This was not six or even 10 or 20 tonnes. Kumar, a shy young farmer in
Nalanda district of India's poorest state Bihar, had – using only
farmyard manure and without any herbicides – grown an astonishing 22.4
tonnes of rice on one hectare (2.5 acres) of land. This was a world record and with
rice the staple food of more than half the world's population of seven billion, big news.

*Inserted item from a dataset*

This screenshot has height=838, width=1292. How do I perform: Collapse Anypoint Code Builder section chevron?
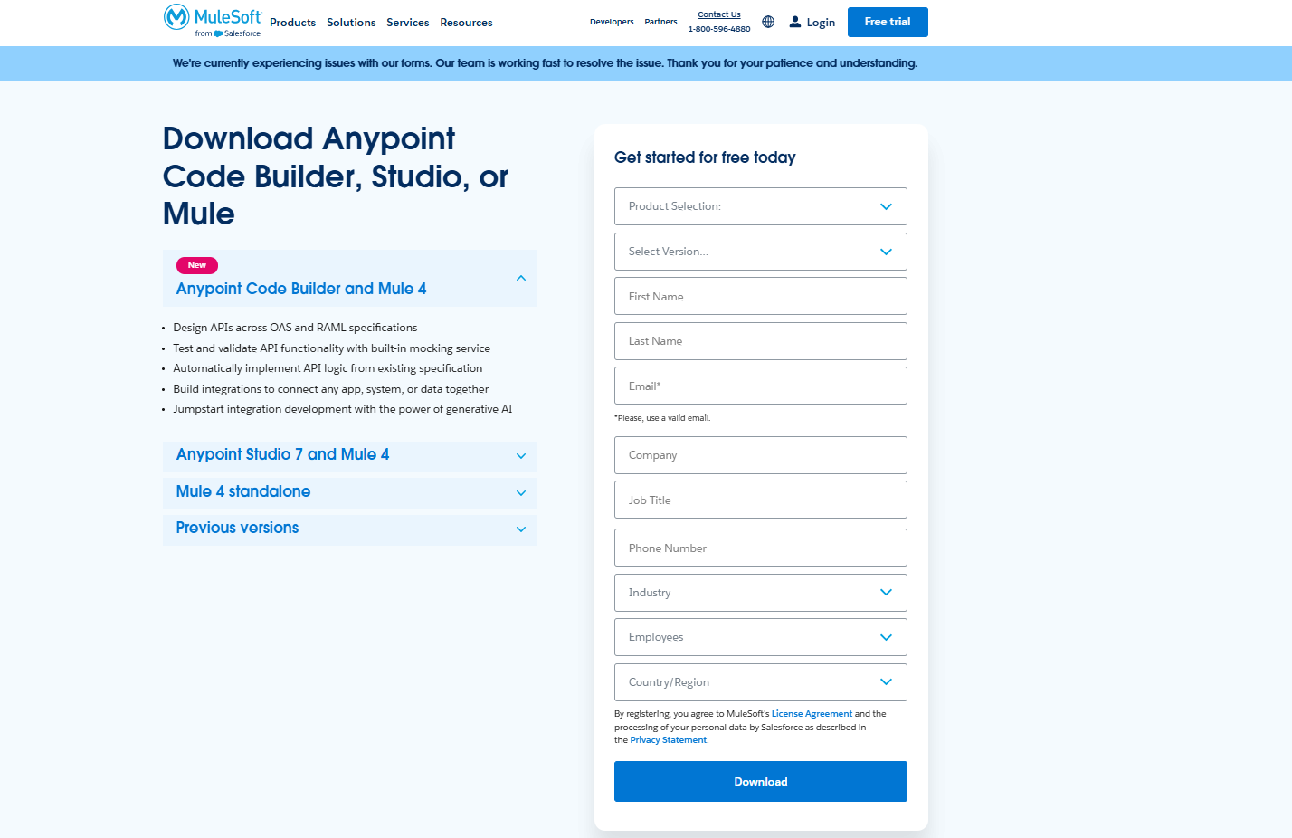(521, 279)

That might have been the end of the story had Sumant's friend Nitish not
smashed the world record for growing potatoes six months later. Shortly
after Ravindra Kumar, a small farmer from a nearby Bihari village,
broke the Indian record for growing wheat. Darveshpura became known as
India's "miracle village", Nalanda became famous and teams of
scientists, development groups, farmers, civil servants and politicians
all descended to discover its secret.
The reason for the "super yields" is entirely down to a method of
growing crops called System of Rice (or root) Intensification (SRI). It
has dramatically increased yields with wheat, potatoes, sugar cane,
yams, tomatoes, garlic, aubergine and many other crops and is being
hailed as one of the most significant developments of the past 50 years
for the world's 500 million small-scale farmers and the two billion
people who depend on them.
Instead of planting three-week-old rice seedlings in clumps of three or
four in waterlogged fields, as rice farmers around the world
traditionally do, the Darveshpura farmers carefully nurture only half as
many seeds, and then transplant the young plants into fields, one by
one, when much younger. Additionally, they space them at 25cm intervals
in a grid pattern, keep the soil much drier and carefully weed around
the plants to allow air to their roots.
SRI's origins go back to the 1980s in Madagascar
where Henri de Laulanie, a French Jesuit priest and agronomist,
observed how villagers grew rice in the uplands. He developed the method
but it was an American, professor Norman Uphoff, director of the International Institute for Food, Agriculture and Development at Cornell University, who was largely responsible for spreading the word about De Laulanie's work.
Given $15m by an anonymous billionaire to research sustainable development,
Uphoff went to Madagascar in 1983 and saw the success of SRI for
himself: farmers whose previous yields averaged two tonnes per hectare
were harvesting eight tonnes. In 1997 he started to actively promote SRI
in Asia, where more than 600 million people are malnourished.